• [Problem to solve]:
Write out all of the entries that follow, word for word, but skip the pictures.

Excerpted records Start Marker

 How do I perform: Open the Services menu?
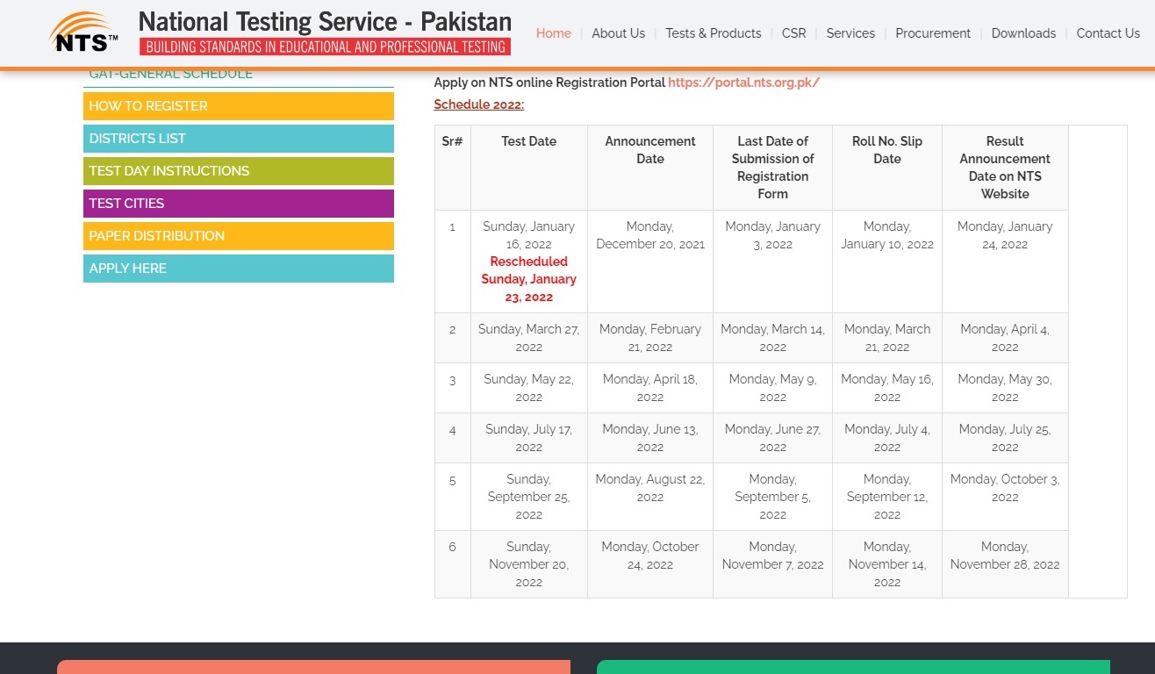850,33
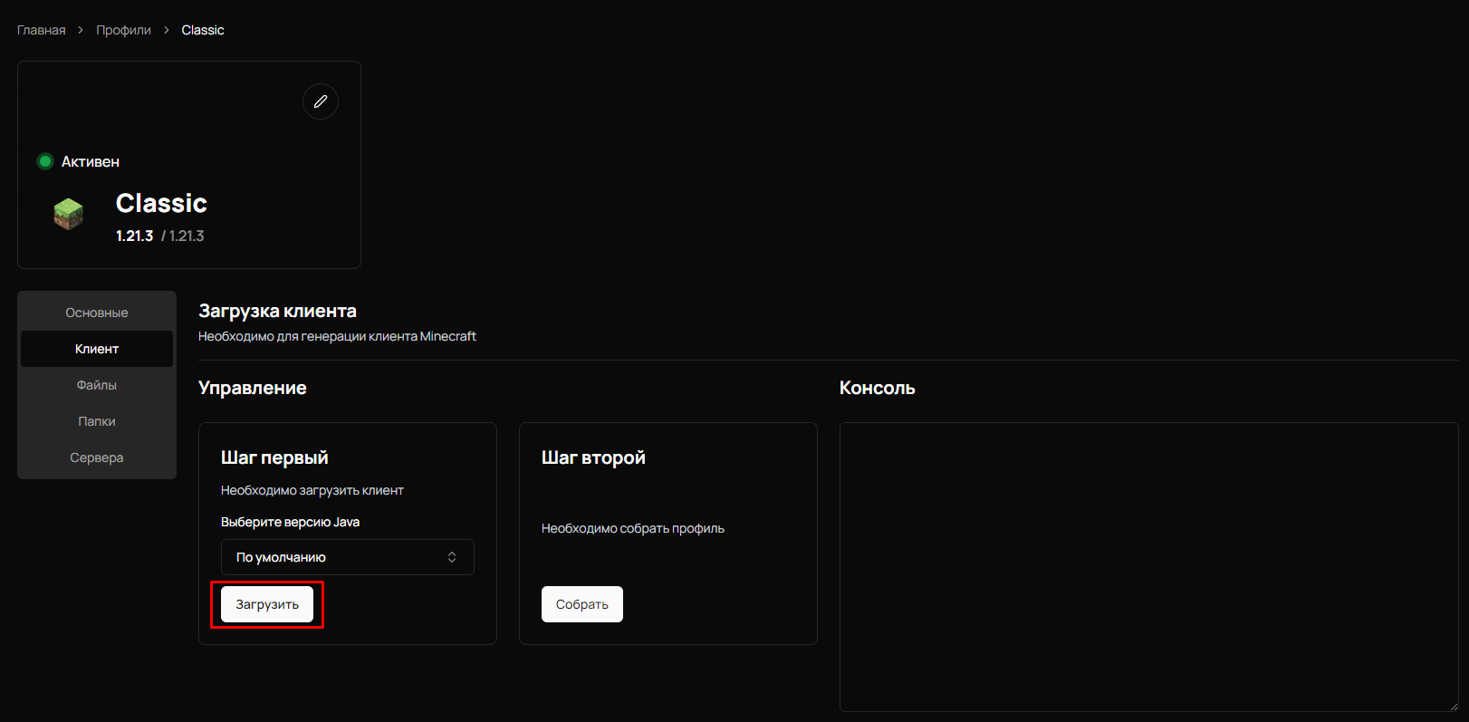Image resolution: width=1469 pixels, height=722 pixels.
Task: Click the green Активен status indicator
Action: (x=45, y=161)
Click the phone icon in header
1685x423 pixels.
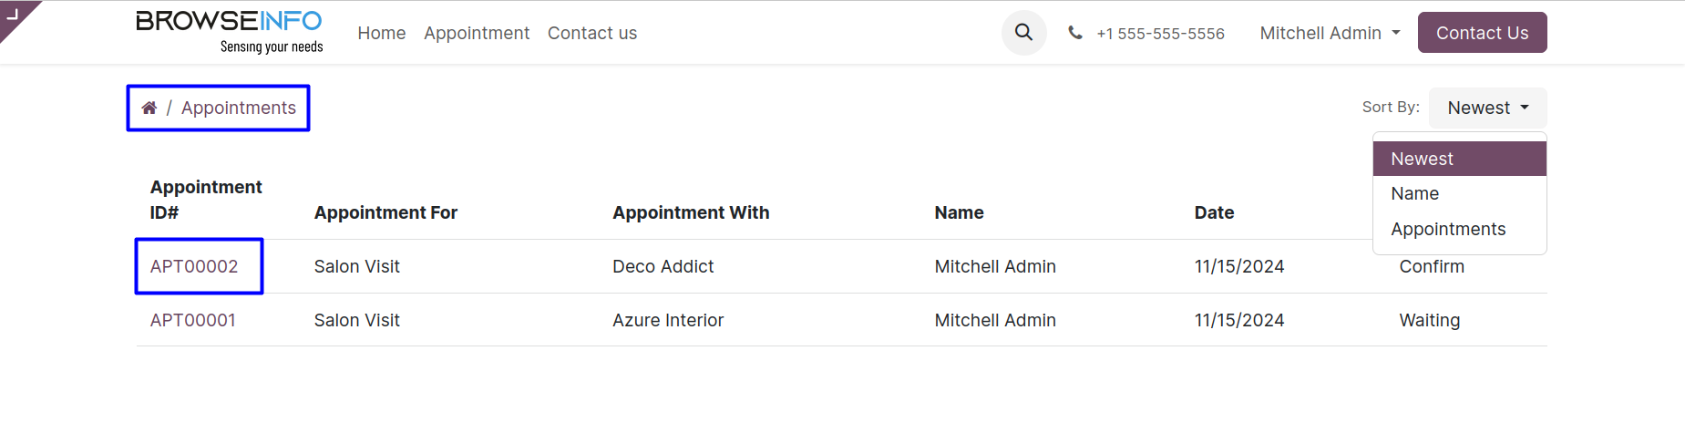coord(1075,33)
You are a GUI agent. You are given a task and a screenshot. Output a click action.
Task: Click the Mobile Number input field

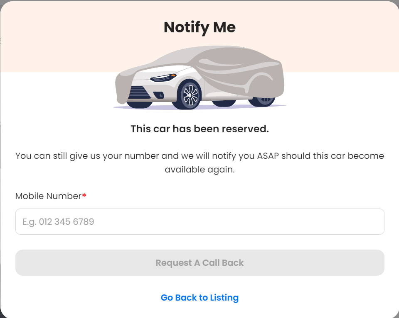coord(200,221)
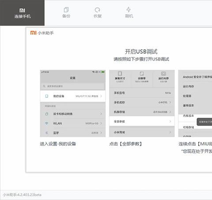
Task: Expand the 机身存储 row chevron
Action: 170,112
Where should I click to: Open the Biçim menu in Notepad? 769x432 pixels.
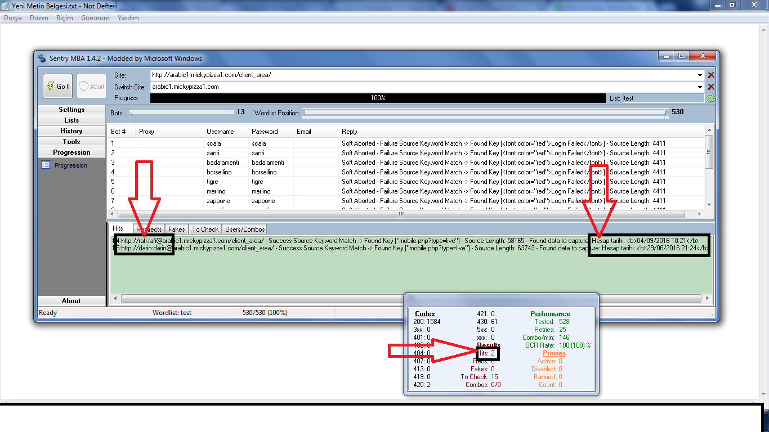(x=64, y=18)
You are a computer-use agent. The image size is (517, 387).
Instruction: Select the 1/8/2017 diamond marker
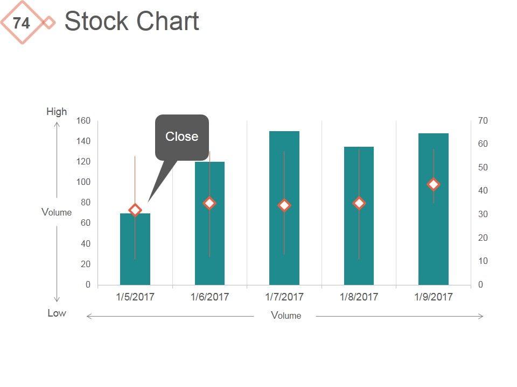[x=359, y=203]
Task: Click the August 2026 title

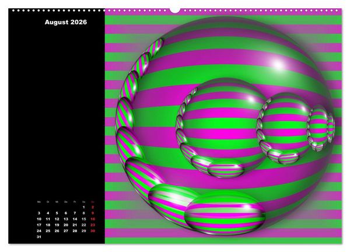Action: (66, 22)
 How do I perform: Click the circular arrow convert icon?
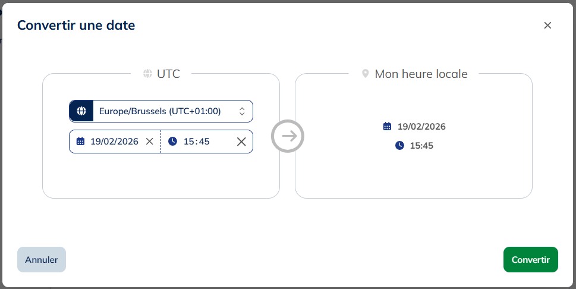[288, 136]
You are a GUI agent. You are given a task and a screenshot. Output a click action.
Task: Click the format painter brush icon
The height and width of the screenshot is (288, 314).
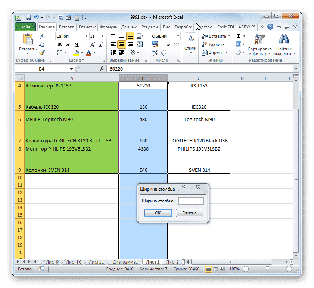pos(42,52)
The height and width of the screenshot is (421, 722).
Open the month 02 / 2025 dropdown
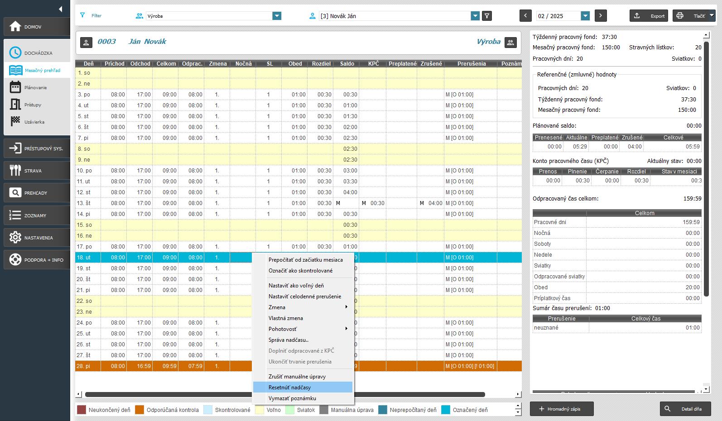[585, 16]
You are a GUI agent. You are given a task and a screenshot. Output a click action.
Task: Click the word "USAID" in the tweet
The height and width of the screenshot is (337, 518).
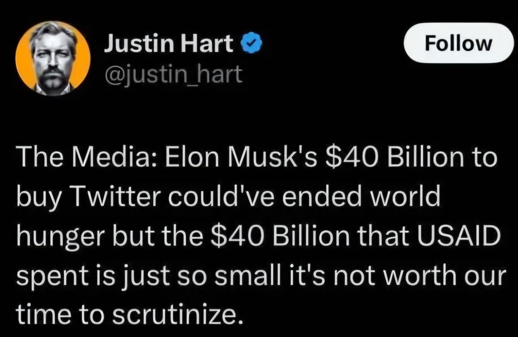tap(462, 235)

Excerpted records End Marker

• [Answer to this problem]:
 How do I perform: Open the Services menu?
850,33
Image resolution: width=1469 pixels, height=722 pixels.
Task: Click the green Активен status indicator
Action: (x=45, y=161)
Click the phone icon in header
1685x423 pixels.
coord(1075,33)
You are a GUI agent. You are given a task and a screenshot. Output a click action.
Task: Click the Mobile Number input field

coord(200,221)
Task: Expand the 机身存储 row chevron
Action: 170,112
Where should I click to: Open the Biçim menu in Notepad? 769x432 pixels.
(x=64, y=18)
You are a computer-use agent. The image size is (517, 387).
Instruction: Select the 1/8/2017 diamond marker
[x=359, y=203]
Task: Click the August 2026 title

Action: (66, 22)
 How do I perform: Click the circular arrow convert icon?
[288, 136]
You are a GUI agent. You are given a task and a screenshot. Output a click action.
Task: Click the format painter brush icon
The height and width of the screenshot is (288, 314).
pos(42,52)
The height and width of the screenshot is (421, 722).
Open the month 02 / 2025 dropdown
[585, 16]
You are a GUI agent. You are given a task and a screenshot. Output a click action.
Task: Click the word "USAID" in the tweet
The height and width of the screenshot is (337, 518).
tap(462, 235)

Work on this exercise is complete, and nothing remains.